» **ACTIVITY**: Instruction for the entries that follow: retype exactly the lines from the line with "Open the chart for Income Taxes" to the line with "How do I perform: Open", both included, and omit all others.

» **SOURCE MATERIAL**:
--- START ---
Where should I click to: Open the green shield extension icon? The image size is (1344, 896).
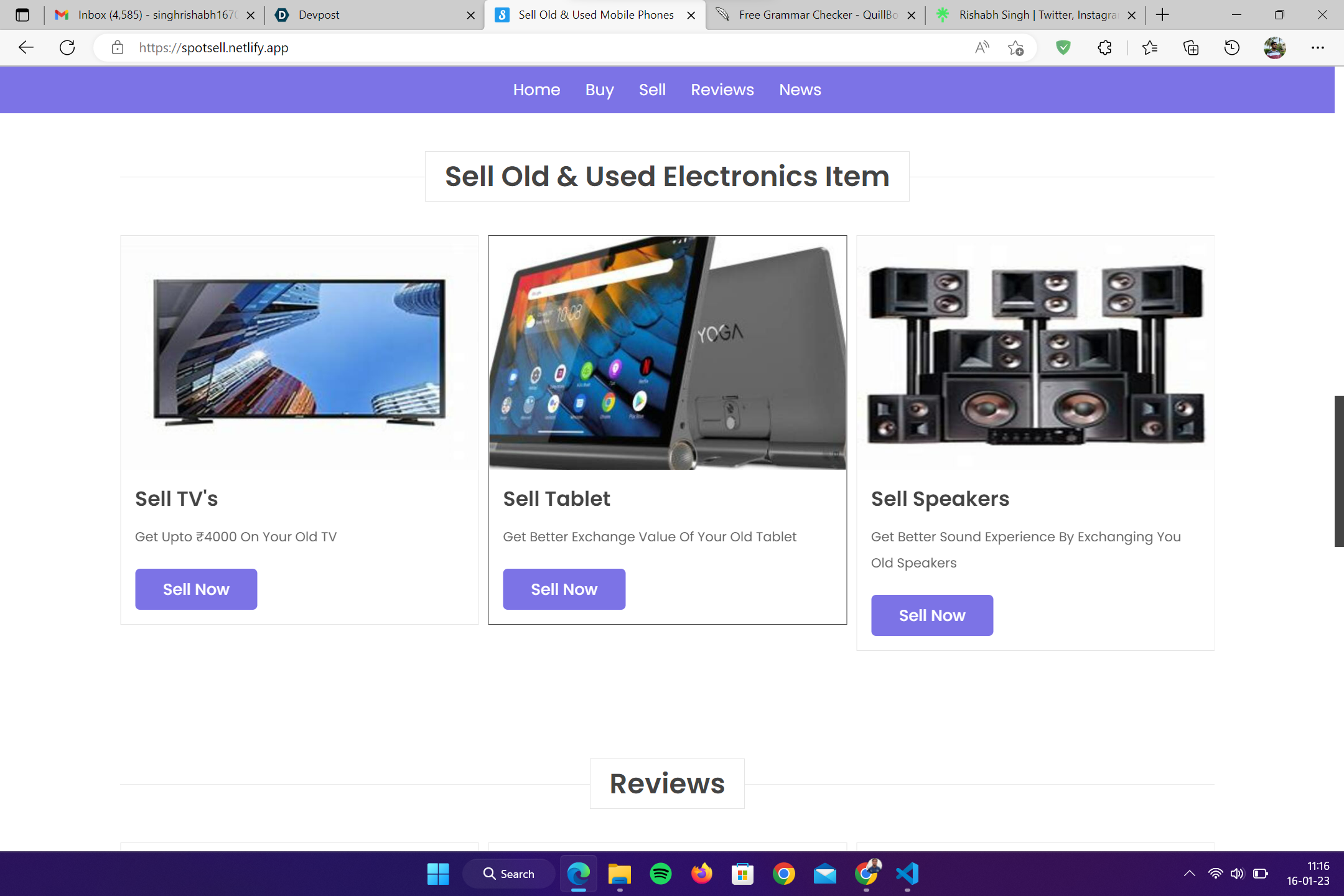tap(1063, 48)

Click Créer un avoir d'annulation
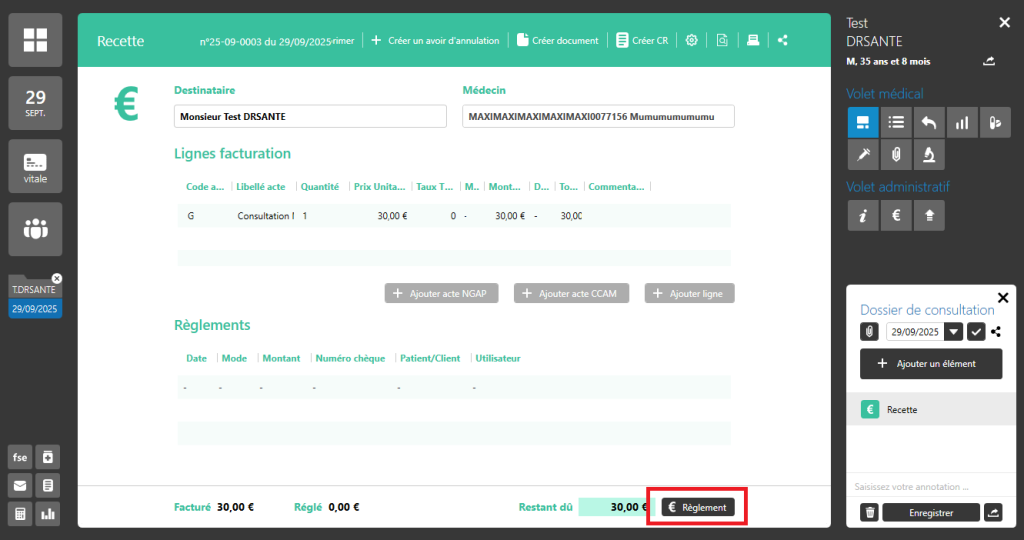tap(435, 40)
--- END ---
--- START ---
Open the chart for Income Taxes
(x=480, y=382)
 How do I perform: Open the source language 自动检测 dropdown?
--- END ---
--- START ---
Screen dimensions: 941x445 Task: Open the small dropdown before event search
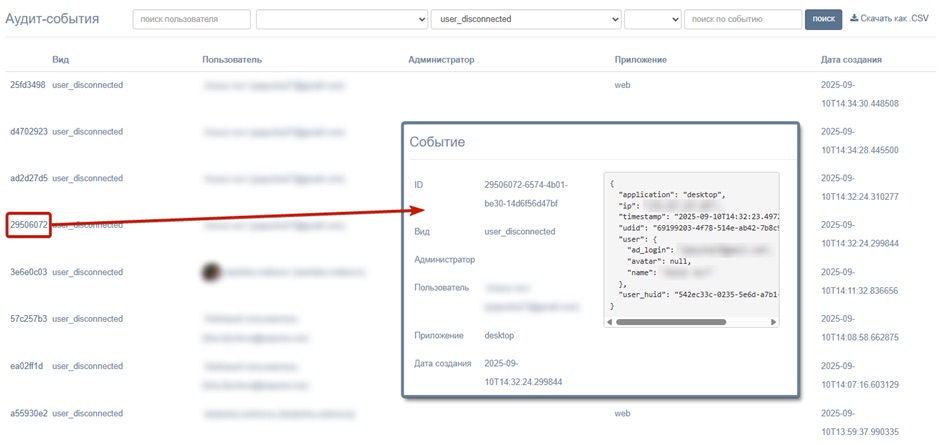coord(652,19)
--- END ---
» **WRITTEN RESPONSE**:
Open the chart for Income Taxes
(x=480, y=382)
 How do I perform: Open the source language 自动检测 dropdown?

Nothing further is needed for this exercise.